Cases cited by our dissenting colleague do not involve cost bonds in amounts remotely close to the amounts that potentially can be required in Alaska when attorney fees are taken into account. See, e.g., Hawes v. Club Ecuestre El Comandante, 535 F.2d 140 (1st Cir.1976) (cost bonds ranging from $500 to $2,500 per plaintiff upheld); Citibank (South Dakota), N.A. v. Gonzalez, 114 Misc.2d 1007, 452 N.Y.S.2d 1012 (N.Y.Civ.Ct.1982) ($150 cost bond); Wright v. Sears, Roebuck & Co., 116 Ariz. 391, 569 P.2d 821 (1977) ($250 cost bond); State v.

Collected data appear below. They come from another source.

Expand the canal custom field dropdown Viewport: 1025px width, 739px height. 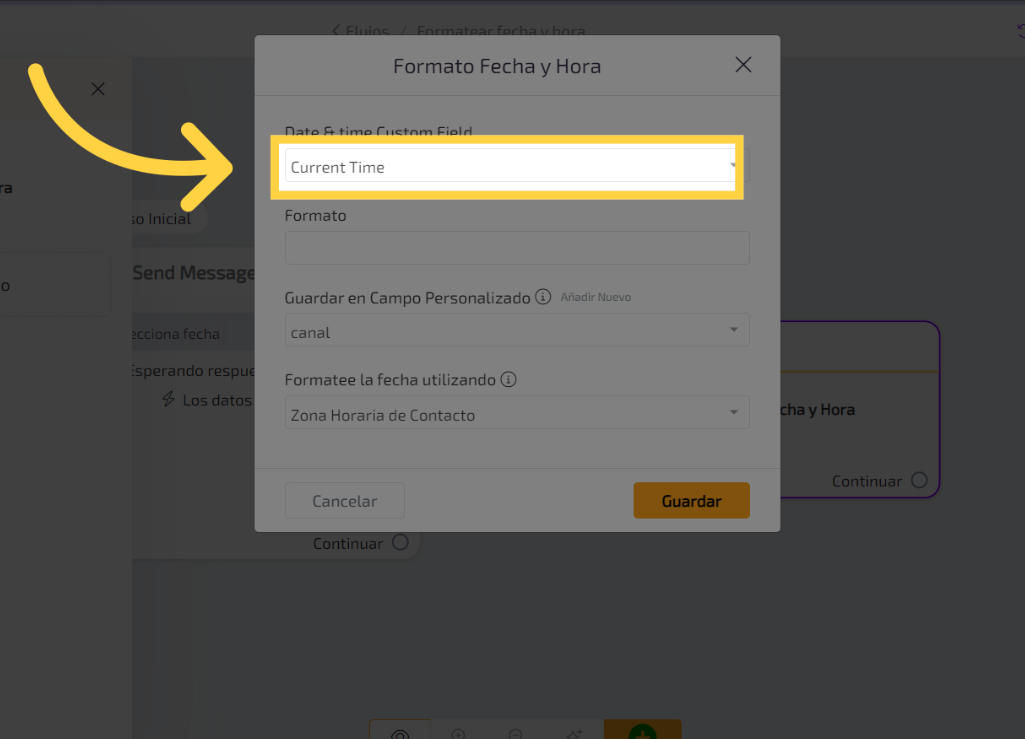(x=517, y=331)
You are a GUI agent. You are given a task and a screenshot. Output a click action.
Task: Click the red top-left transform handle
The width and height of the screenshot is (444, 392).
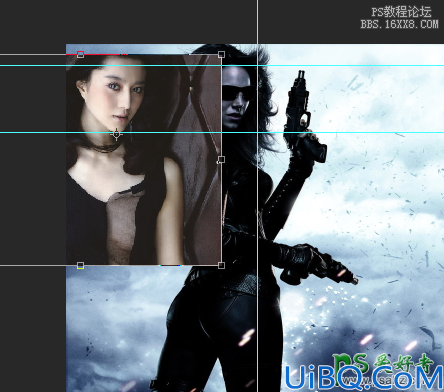click(80, 54)
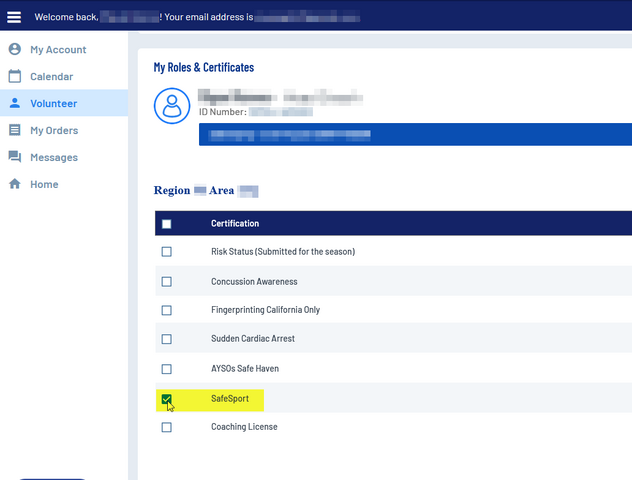Screen dimensions: 632x480
Task: Go to Messages in the sidebar
Action: 54,157
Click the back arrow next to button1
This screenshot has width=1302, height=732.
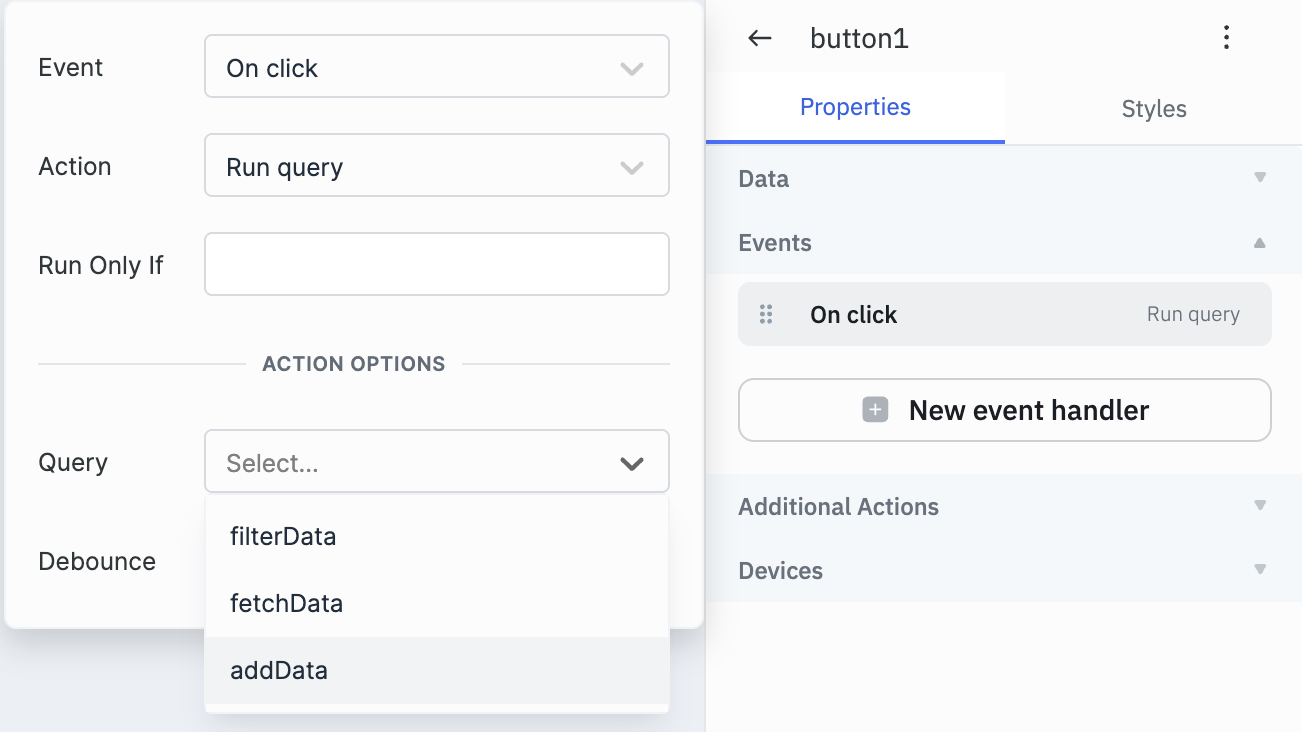tap(760, 39)
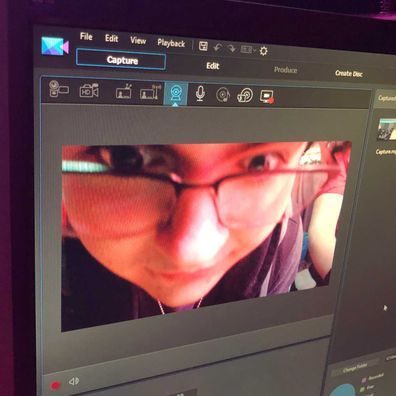Choose capture from TV signal icon
This screenshot has width=396, height=396.
tap(124, 92)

Superior Court, 195 Wash. 426, 81 P.2d 286 (1938) ($2,000 cost bond for 53 plaintiffs, statutory maximum of $200 per plaintiff). In Re Merrill Lynch Relocation Management, Inc., 812 F.2d 1116 (9th Cir.1987), did not involve a pre-litigation bond at all.
. As a result of our disposition we need not discuss the parties’ arguments regarding whether the statute violates federal equal protection, state or federal due process, the federal constitution’s Privileges and Immunities Clause, or this court’s rule-making authority arising from the Alaska Constitution.